## PROBLEM
Leaving out all pictures, repeat exactly the lines from the one that holds "Open the Analyse ribbon tab" to the last line of the entries below.

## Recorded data
* * * * * * *

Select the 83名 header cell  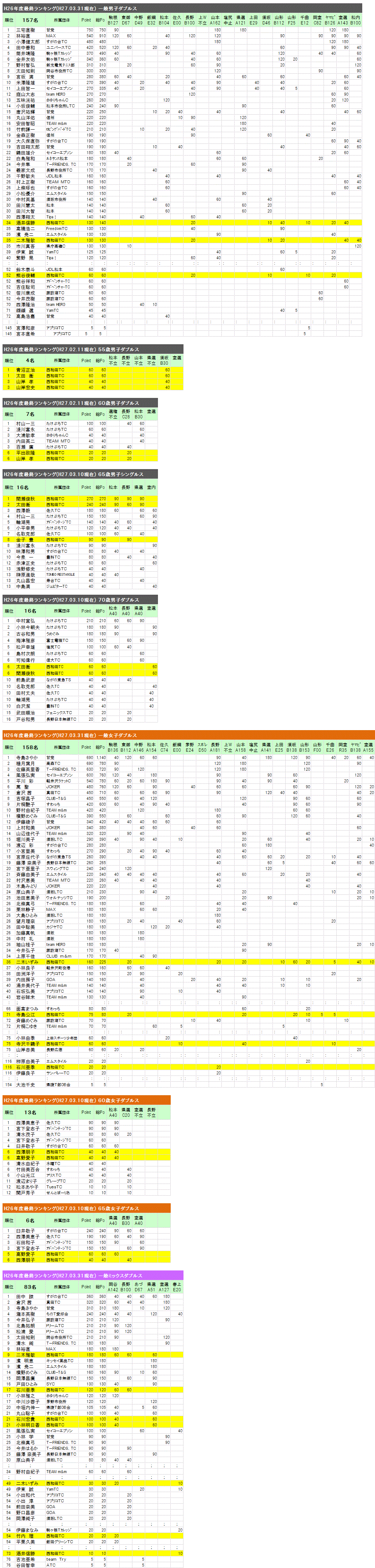[x=30, y=1287]
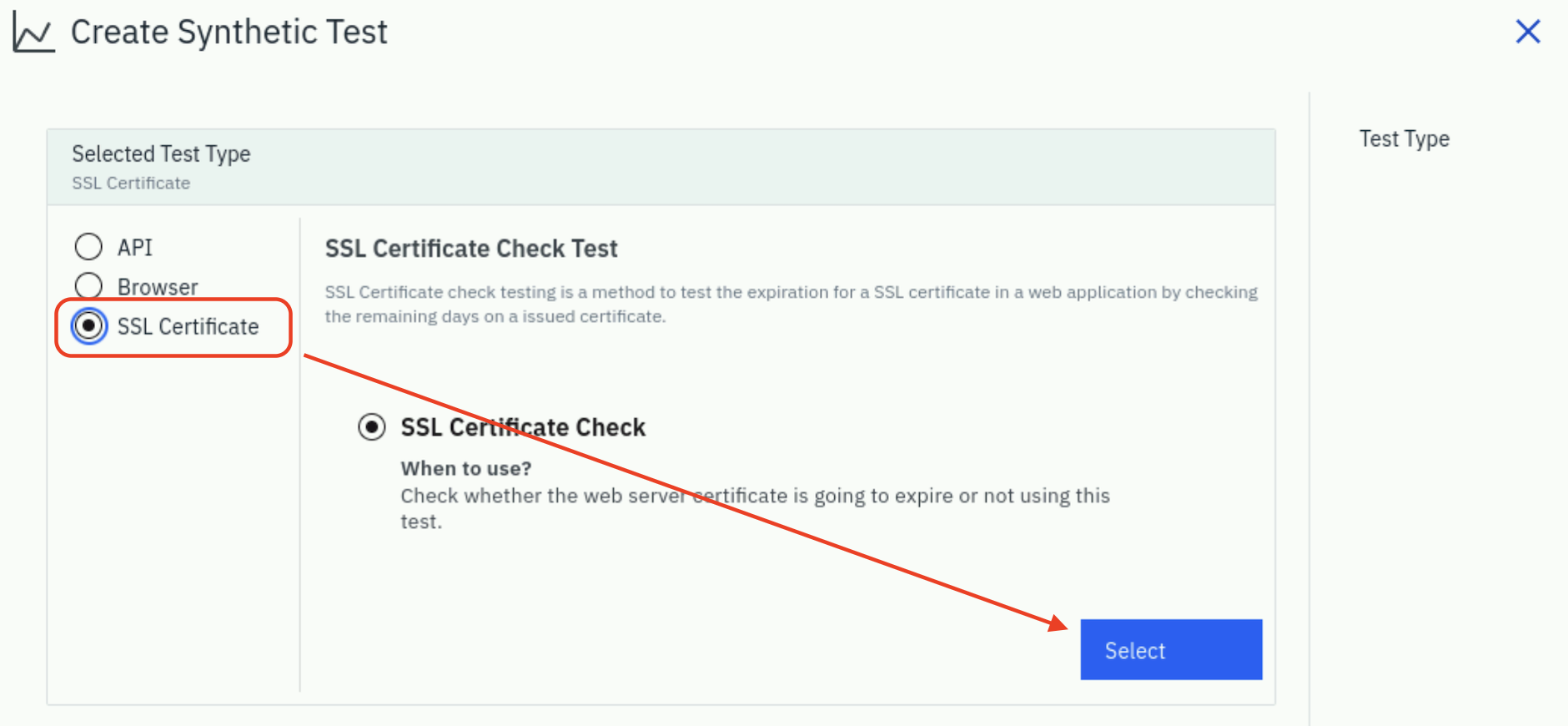This screenshot has height=726, width=1568.
Task: Open the Test Type step in sidebar
Action: (1405, 139)
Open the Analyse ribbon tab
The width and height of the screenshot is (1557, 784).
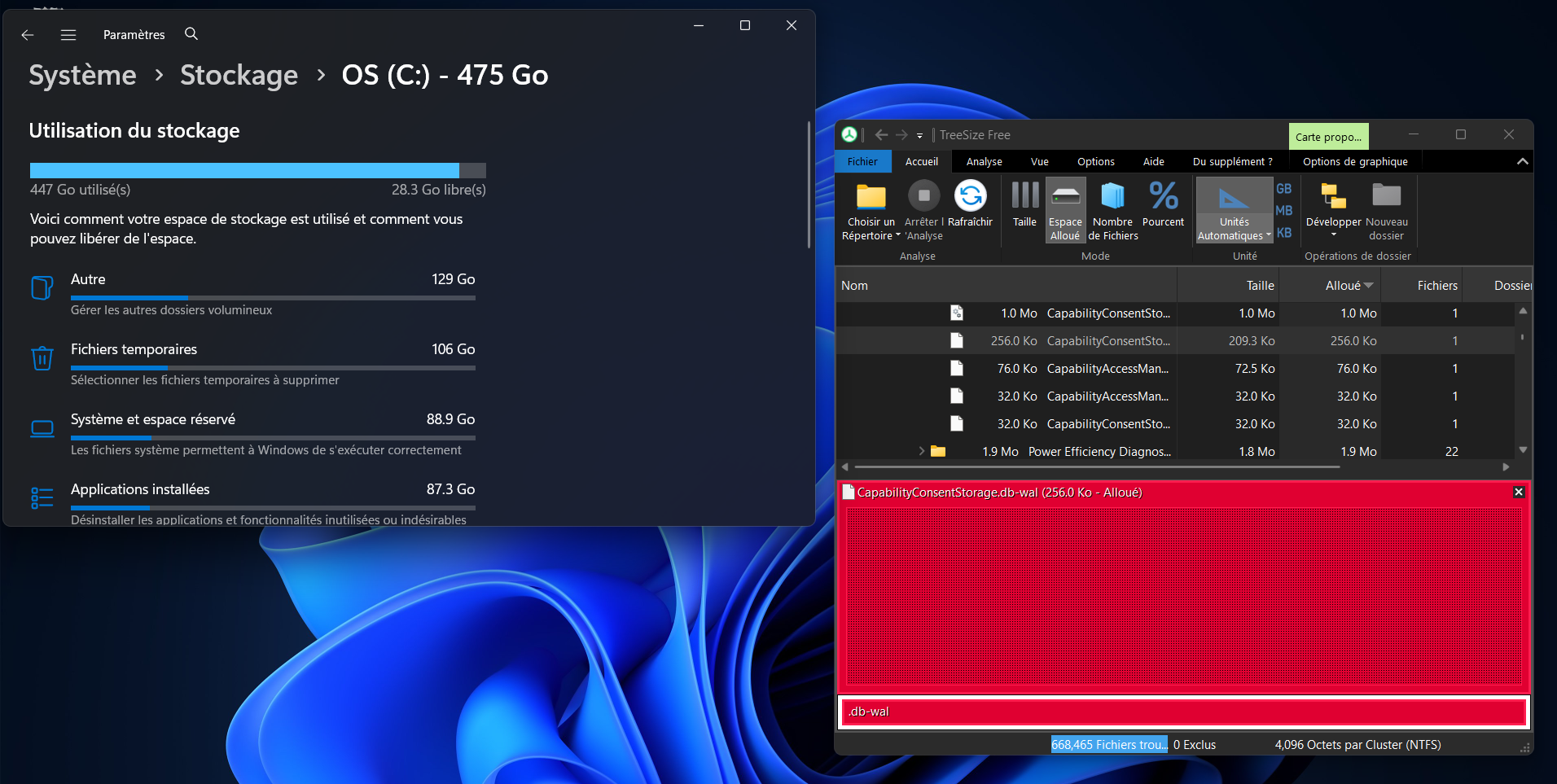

* * * * * * *

## TASK ANSWER
Open the Analyse ribbon tab
The width and height of the screenshot is (1557, 784).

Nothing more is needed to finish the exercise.